╭─ Text

From 3fb855a9d00b78c9eb023ad732d7386788049060 Mon Sep 17 00:00:00 2001
From: egillax <egillax@gmail.com>
Date: Thu, 21 Nov 2024 15:28:28 +0100
Subject: [PATCH 1/6] torch compile and slighly more efficient conversions to
 torch from polars

---
 R/Estimator.R            |  4 ++++
 inst/python/Dataset.py   | 11 +++--------
 inst/python/Estimator.py |  2 ++
 3 files changed, 9 insertions(+), 8 deletions(-)

diff --git a/R/Estimator.R b/R/Estimator.R
index 19f414e..d4b8bc5 100644
--- a/R/Estimator.R
+++ b/R/Estimator.R
@@ -33,6 +33,7 @@
 #' @param criterion loss function to use
 #' @param earlyStopping If earlyStopping should be used which stops the
 #' training of your metric is not improving
+#' @param compile if the model should be compiled before training, default FALSE
 #' @param metric either `auc` or `loss` or a custom metric to use. This is the
 #' metric used for scheduler and earlyStopping.
 #' Needs to be a list with function `fun`, mode either `min` or `max` and a
@@ -59,6 +60,7 @@ setEstimator <- function(
       useEarlyStopping = TRUE,
       params = list(patience = 4)
     ),
+    compile = FALSE,
     metric = "auc",
     accumulationSteps = NULL,
     seed = NULL) {
@@ -74,6 +76,7 @@ setEstimator <- function(
   checkIsClass(epochs, c("numeric", "integer"))

╰─

Task description: Copy out the patch above in full, character for character.

╭─ Data provided

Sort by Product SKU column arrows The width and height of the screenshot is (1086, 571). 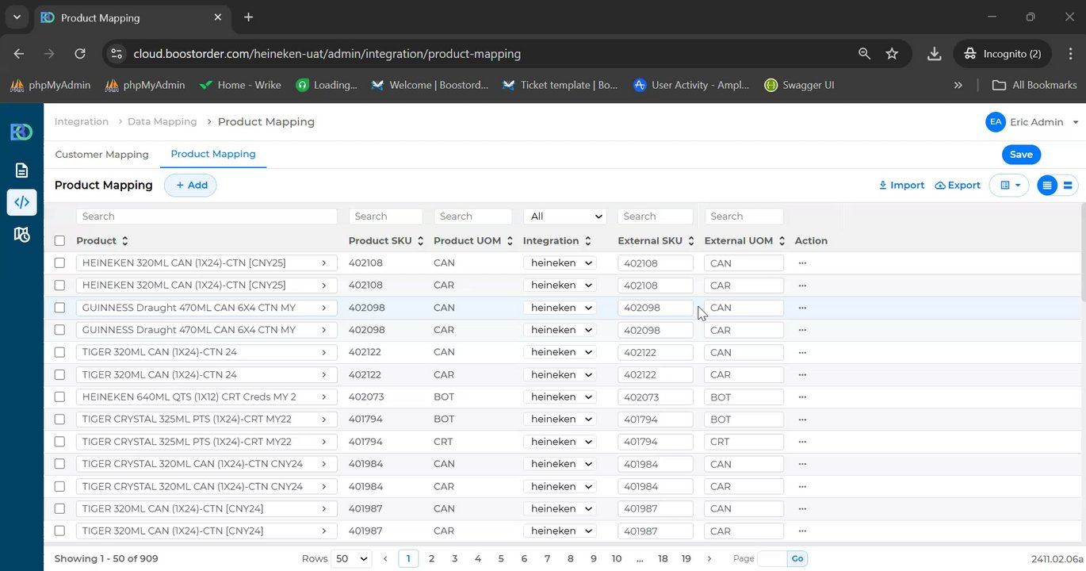420,241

╰─

Correct response:
From 3fb855a9d00b78c9eb023ad732d7386788049060 Mon Sep 17 00:00:00 2001
From: egillax <egillax@gmail.com>
Date: Thu, 21 Nov 2024 15:28:28 +0100
Subject: [PATCH 1/6] torch compile and slighly more efficient conversions to
 torch from polars

---
 R/Estimator.R            |  4 ++++
 inst/python/Dataset.py   | 11 +++--------
 inst/python/Estimator.py |  2 ++
 3 files changed, 9 insertions(+), 8 deletions(-)

diff --git a/R/Estimator.R b/R/Estimator.R
index 19f414e..d4b8bc5 100644
--- a/R/Estimator.R
+++ b/R/Estimator.R
@@ -33,6 +33,7 @@
 #' @param criterion loss function to use
 #' @param earlyStopping If earlyStopping should be used which stops the
 #' training of your metric is not improving
+#' @param compile if the model should be compiled before training, default FALSE
 #' @param metric either `auc` or `loss` or a custom metric to use. This is the
 #' metric used for scheduler and earlyStopping.
 #' Needs to be a list with function `fun`, mode either `min` or `max` and a
@@ -59,6 +60,7 @@ setEstimator <- function(
       useEarlyStopping = TRUE,
       params = list(patience = 4)
     ),
+    compile = FALSE,
     metric = "auc",
     accumulationSteps = NULL,
     seed = NULL) {
@@ -74,6 +76,7 @@ setEstimator <- function(
   checkIsClass(epochs, c("numeric", "integer"))